Document extract:
───
A conservative legal group sued New York University on Thursday in federal court, claiming NYU School of Law’s process in selecting students to work on its flagship academic publication gives preference to women and minorities in violation of U.S. law.
The lawsuit filed in Manhattan federal court by America First Legal—an organization headed by former Donald Trump adviser Stephen Miller—claims that NYU Law Review’s selection policies for student editors and other staffers violate federal law that prohibits discrimination at universities and colleges.
The plaintiff, listed as John Doe, is a white, heterosexual male first-year NYU law student who intends to apply for a spot on the law review in the summer of 2024, according to the complaint. Law review posts are prestigious positions that can help law students land jobs.
An NYU spokesman declined to comment on Thursday about the lawsuit.
The lawsuit marks the second time the NYU Law Review has been the target of litigation over its diversity policies in recent years. A different group run by conservative lawyer Jonathan Mitchell unsuccessfully sued it and the Harvard Law Review in 2018.
But Thursday’s lawsuit is the first legal challenge to law review diversity policies following the U.S. Supreme Court’s June decision that prohibited race-conscious college and university admissions.
Mitchell is listed as plaintiffs’ counsel alongside Gene Hamilton of America First Legal in the new NYU lawsuit.
“The NYU Law Review continues to give unlawful and discriminatory preferences to women, non-Asian racial minorities, and homosexual and transgender individuals when selecting its members and editors,” reads the compliant.
───
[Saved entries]
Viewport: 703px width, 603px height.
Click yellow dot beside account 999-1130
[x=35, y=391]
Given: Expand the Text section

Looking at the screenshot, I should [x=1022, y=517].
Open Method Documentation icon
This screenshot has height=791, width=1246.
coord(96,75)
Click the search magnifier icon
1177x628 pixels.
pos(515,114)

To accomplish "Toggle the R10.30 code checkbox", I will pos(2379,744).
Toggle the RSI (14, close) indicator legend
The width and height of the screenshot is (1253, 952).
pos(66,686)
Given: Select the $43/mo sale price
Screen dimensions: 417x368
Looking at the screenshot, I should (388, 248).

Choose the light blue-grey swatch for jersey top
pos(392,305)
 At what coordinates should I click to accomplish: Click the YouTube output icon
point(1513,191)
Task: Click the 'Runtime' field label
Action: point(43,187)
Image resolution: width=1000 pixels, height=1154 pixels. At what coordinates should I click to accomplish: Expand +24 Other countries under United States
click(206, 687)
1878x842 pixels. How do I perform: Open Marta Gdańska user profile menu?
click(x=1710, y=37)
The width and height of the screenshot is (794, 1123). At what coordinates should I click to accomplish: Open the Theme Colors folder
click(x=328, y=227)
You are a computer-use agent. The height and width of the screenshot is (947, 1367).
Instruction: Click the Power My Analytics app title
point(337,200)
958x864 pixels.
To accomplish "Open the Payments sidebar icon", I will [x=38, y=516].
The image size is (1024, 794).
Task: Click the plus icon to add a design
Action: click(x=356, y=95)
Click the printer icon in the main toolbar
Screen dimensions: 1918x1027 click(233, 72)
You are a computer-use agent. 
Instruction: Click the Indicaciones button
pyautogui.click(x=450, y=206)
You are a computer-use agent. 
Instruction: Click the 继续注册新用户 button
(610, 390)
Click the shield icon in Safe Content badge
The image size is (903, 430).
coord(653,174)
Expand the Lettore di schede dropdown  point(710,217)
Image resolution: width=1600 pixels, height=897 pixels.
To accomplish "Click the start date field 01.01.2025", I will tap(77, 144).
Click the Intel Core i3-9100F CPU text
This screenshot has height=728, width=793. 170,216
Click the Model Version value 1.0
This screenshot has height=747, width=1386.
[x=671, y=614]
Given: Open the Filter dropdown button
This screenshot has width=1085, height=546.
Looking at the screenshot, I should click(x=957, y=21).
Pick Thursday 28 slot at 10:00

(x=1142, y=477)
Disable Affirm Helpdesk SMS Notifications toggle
───
What to do:
1 > In the article about the lawsuit against NYU Law Review, rewrite the paragraph beginning "The plaintiff, listed as John Doe" more briefly, keeping its main facts.
2 > Edit the article about the lawsuit against NYU Law Review by giving it again from "A conservative legal" to "about the lawsuit.", with "lawsuit" replaced by "suit".

Solutions for each task:
1 > According to the complaint, the plaintiff, John Doe, is a white, heterosexual male first-year NYU law student who plans to apply to the law review in summer 2024. Law review positions are prestigious and can help students get jobs.

2 >
A conservative legal group sued New York University on Thursday in federal court, claiming NYU School of Law’s process in selecting students to work on its flagship academic publication gives preference to women and minorities in violation of U.S. law.
The suit filed in Manhattan federal court by America First Legal—an organization headed by former Donald Trump adviser Stephen Miller—claims that NYU Law Review’s selection policies for student editors and other staffers violate federal law that prohibits discrimination at universities and colleges.
The plaintiff, listed as John Doe, is a white, heterosexual male first-year NYU law student who intends to apply for a spot on the law review in the summer of 2024, according to the complaint. Law review posts are prestigious positions that can help law students land jobs.
An NYU spokesman declined to comment on Thursday about the suit.